Грек почувствовал, что кошелек изрядно тяжел, и приободрился.
— Вся моя надежда зиждется на том, — сказал он, — что Геркулес или Тесей[249] совершали подвиги еще труднее, а кто таков мой личный, ближайший друг Кротон, как не Геркулес? Тебя же, достойнейший господин мой, я не назову полубогом, ты — бог, и, думаю, ты и впредь не забудешь о своем нищем, но преданном слуге, чьи потребности время от времени надо удовлетворять, ибо сам он, углубясь в книги, нимало о них не заботится. Мне бы всего несколько десятин сада да домик хоть с самым крохотным портиком, чтобы летом иметь немного прохлады, — вот дар, достойный такого благодетеля. А покамест я буду издали восхищаться вашими геройскими деяниями и молить Юпитера, чтобы помогал вам, а в случае чего подыму такой шум, что пол-Рима проснется и прибежит вам на помощь. Что за дрянная, неровная дорога! И масло в моем фонаре выгорело.

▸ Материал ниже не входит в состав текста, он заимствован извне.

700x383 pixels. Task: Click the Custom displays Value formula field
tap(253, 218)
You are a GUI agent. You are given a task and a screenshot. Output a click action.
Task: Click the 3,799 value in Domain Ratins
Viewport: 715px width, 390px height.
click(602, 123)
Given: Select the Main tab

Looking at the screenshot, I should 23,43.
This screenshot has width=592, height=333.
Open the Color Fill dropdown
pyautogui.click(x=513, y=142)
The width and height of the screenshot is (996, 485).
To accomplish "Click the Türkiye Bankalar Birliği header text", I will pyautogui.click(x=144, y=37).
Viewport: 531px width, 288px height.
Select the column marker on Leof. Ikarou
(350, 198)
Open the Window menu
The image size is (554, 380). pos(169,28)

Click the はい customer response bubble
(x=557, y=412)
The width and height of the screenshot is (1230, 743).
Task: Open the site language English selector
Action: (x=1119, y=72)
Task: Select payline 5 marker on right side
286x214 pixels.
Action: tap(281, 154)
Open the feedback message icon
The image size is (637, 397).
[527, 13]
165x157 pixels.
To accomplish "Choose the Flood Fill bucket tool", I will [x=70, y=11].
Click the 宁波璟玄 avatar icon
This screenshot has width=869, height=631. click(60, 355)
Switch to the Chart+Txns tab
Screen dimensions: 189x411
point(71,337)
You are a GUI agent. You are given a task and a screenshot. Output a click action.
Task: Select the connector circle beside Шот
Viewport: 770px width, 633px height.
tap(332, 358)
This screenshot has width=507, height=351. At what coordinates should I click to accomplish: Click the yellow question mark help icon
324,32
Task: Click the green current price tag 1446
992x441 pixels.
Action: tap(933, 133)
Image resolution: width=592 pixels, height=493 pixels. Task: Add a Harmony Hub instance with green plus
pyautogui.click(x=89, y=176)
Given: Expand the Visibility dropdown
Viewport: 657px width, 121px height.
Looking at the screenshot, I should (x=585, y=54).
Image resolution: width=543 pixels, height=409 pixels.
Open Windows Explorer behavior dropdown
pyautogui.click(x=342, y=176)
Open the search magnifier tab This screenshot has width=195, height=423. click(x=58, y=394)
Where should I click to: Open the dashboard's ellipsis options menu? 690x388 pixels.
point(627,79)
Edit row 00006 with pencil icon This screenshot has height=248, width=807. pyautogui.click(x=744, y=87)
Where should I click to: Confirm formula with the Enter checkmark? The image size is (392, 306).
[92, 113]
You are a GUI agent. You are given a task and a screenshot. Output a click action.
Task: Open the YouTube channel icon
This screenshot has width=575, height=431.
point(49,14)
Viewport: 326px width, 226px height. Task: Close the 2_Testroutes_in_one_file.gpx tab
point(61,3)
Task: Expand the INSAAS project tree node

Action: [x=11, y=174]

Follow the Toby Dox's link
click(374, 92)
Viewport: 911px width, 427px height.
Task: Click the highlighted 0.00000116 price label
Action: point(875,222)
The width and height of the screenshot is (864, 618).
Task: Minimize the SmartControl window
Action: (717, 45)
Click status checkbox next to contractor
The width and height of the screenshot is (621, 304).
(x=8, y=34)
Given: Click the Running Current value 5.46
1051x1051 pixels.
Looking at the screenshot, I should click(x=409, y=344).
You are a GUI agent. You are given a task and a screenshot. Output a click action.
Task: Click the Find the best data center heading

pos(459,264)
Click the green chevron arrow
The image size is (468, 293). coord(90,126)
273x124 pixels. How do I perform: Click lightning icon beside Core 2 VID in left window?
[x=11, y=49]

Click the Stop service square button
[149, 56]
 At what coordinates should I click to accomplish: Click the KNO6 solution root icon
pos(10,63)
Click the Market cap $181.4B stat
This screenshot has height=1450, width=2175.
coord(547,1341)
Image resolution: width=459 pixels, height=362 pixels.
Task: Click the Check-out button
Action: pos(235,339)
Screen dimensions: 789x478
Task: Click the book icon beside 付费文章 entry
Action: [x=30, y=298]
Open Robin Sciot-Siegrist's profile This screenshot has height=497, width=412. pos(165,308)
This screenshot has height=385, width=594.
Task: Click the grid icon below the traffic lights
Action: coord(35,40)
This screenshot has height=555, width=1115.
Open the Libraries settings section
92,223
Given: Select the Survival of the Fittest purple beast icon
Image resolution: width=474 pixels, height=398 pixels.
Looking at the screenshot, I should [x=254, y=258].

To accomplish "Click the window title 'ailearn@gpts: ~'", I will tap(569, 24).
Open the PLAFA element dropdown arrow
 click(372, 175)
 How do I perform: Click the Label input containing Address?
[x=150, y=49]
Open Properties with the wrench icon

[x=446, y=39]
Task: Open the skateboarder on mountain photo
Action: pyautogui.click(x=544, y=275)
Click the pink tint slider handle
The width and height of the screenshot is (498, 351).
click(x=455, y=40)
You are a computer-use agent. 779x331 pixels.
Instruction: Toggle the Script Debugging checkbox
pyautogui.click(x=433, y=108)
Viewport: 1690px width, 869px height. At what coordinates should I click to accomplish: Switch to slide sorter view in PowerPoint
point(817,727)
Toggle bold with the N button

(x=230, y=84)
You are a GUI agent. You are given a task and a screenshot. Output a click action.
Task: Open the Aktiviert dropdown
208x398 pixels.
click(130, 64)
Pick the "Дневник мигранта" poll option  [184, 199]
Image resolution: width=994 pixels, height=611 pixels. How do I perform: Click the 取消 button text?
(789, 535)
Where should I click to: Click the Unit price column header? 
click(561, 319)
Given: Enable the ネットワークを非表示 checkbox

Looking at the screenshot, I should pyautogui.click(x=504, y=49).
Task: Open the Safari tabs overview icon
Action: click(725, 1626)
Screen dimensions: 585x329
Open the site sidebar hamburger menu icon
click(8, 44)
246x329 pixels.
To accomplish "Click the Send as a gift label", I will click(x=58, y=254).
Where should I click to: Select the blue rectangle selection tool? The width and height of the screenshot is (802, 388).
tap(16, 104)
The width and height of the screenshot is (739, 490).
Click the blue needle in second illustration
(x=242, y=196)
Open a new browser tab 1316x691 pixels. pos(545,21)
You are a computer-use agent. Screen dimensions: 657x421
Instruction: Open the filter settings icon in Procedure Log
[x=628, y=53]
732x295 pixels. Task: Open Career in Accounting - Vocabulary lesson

Вот если бы Кротон, который столь же благороден, сколь могуч, взял меня на руки и донес до ворот, он бы, во-первых, загодя проверил, легко ли ему будет нести девушку, а во-вторых, поступил бы подобно Энею[250], умилостивил бы всех порядочных богов настолько, что я был бы вполне спокоен за успех нашего дела.
— Я предпочел бы нести труп овцы, издохшей от коросты месяц назад, — возразил ланиста, — но если ты отдашь мне кошелек, что тебе бросил достойный трибун, я понесу тебя до самых ворот.
— Чтоб тебе отбить большой палец на ноге! — отвечал грек. — Так-то усвоил ты уроки почтенного старика, который поучал, что бедность и сострадание — две важнейшие добродетели? Разве не повелел он тебе любить меня? Нет, вижу, что мне никогда не сделать из тебя даже плохонького христианина и что легче солнцу проникнуть сквозь стены Мамертинской тюрьмы[251], нежели истине сквозь твой череп гиппопотама.